I learned what kind of life I don’t want for myself and my family, and am pursuing the one I do want. My twenties were spent asking questions. My thirties will be pursuing the life that comes with the answers I found.  I feel much more secure now in myself and my own goals. Gone are the days when I am hurt by disapproving comments. I care less and less what others think about my life. Despite that, I am more open than ever to people and what I can learn from them. The chip on my shoulder is being worn away with time. I am overcoming barriers in order to share a laugh, an insight, a beer.  

In my thirties I plan to accomplish even more than my twenties - especially considering the restricted freedom that comes with settling in one place and having children. I hope to complete my PhD, to write and publish a book, to have a few more children, to build a house in Uruguay entirely without a mortgage.  I want to learn how to use a compost blackwater system and a greywater system. I want to be off the grid, to learn how to raise bees, pigs, goats and cows and truly husband them. To teach my children (and myself) how to notice the cycles of plants, water, energy and animals and how to care for it all as it cares for us. I need to take my big city upbringing and live off the land with very few incoming resources.  Jesus, I will learn to live my life in Spanish in an entirely different culture! 

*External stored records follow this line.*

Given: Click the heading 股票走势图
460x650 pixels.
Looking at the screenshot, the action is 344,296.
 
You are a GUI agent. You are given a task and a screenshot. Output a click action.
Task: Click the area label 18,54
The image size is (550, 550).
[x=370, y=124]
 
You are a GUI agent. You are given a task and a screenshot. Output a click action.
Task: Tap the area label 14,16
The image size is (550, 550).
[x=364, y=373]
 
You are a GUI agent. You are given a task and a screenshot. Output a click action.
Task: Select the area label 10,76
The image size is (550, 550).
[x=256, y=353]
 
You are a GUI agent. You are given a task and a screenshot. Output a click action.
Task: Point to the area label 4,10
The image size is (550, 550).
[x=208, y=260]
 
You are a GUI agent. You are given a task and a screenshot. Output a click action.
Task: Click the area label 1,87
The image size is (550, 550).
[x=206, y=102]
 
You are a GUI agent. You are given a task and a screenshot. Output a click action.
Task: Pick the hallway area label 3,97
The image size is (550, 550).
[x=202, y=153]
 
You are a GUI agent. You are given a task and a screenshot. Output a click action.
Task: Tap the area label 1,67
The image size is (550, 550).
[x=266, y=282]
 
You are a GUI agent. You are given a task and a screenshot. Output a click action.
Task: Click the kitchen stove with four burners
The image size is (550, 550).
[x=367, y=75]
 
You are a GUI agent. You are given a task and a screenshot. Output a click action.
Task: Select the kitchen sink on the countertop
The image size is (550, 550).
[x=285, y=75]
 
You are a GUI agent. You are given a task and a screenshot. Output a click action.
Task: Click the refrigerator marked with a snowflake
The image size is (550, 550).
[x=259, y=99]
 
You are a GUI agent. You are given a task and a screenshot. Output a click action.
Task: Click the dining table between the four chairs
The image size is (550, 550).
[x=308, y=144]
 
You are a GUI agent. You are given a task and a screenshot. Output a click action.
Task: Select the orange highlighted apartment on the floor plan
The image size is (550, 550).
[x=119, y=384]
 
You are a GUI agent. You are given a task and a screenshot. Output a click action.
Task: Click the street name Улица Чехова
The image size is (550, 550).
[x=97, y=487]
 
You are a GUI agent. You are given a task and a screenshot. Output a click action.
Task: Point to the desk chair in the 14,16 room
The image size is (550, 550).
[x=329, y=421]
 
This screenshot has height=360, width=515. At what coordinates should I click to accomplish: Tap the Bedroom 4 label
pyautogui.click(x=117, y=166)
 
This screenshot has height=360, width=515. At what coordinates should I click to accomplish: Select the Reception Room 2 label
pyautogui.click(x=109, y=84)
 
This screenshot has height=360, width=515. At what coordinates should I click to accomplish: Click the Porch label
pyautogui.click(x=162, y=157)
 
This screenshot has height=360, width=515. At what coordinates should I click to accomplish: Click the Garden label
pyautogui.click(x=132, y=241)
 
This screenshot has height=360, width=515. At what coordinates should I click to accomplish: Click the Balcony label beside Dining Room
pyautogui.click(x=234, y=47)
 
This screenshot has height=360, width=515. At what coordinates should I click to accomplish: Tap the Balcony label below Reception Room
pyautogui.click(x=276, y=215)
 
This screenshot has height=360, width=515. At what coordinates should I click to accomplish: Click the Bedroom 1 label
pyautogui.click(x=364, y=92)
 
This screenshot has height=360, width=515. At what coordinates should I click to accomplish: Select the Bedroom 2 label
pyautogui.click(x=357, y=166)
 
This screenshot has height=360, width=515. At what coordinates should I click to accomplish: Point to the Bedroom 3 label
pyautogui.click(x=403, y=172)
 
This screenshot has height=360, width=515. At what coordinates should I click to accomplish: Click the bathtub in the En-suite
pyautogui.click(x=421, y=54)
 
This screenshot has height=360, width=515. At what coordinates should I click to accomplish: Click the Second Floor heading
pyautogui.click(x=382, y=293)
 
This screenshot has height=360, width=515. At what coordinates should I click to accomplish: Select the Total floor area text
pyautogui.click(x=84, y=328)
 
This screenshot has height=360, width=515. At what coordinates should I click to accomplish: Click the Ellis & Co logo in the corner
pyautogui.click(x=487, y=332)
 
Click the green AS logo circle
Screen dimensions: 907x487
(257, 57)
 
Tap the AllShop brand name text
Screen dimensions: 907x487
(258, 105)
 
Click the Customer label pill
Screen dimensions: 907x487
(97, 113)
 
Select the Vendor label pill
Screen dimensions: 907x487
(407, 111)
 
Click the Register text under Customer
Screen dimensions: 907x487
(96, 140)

More than all of that, I want to begin to leave a legacy in my thirties. I want to create a field school in order to expose a network of people (as well as my own children and family) to this particular life choice. I want our home to be a place where those travelers, life hackers, or searchers can come and be and learn. Like a monastery, or a refuge. I want to have a library and extra food and a warm place to bathe and sleep for these adventurers, so they can feel loved and cared for during their time passing through our home. And I want them to stay or go as their lives move them. But if they go, I want them to take a piece of us with them, so that they may see that they can live simply and promote healthy biological and social diversity wherever they choose to settle, as this is the mission we plan to promote. This world is too vulnerable without all kinds of diversity, and we hope to strengthen it by the work we do to make our corner of the world more diverse in terms of: plant and animal life, language, culture, agriculture, ideas, food production and so much more. 

It’s not so bad to turn 30. I feel so proud of my accomplishments and very driven to accomplish so much more in the decades to come. Plus, Patrick says women are the most attractive in their 30s. ;) It’s nice to think that some of my life’s most beautiful days – ones filled with the laughter of children, community, nature, and abundance – are the ones to come.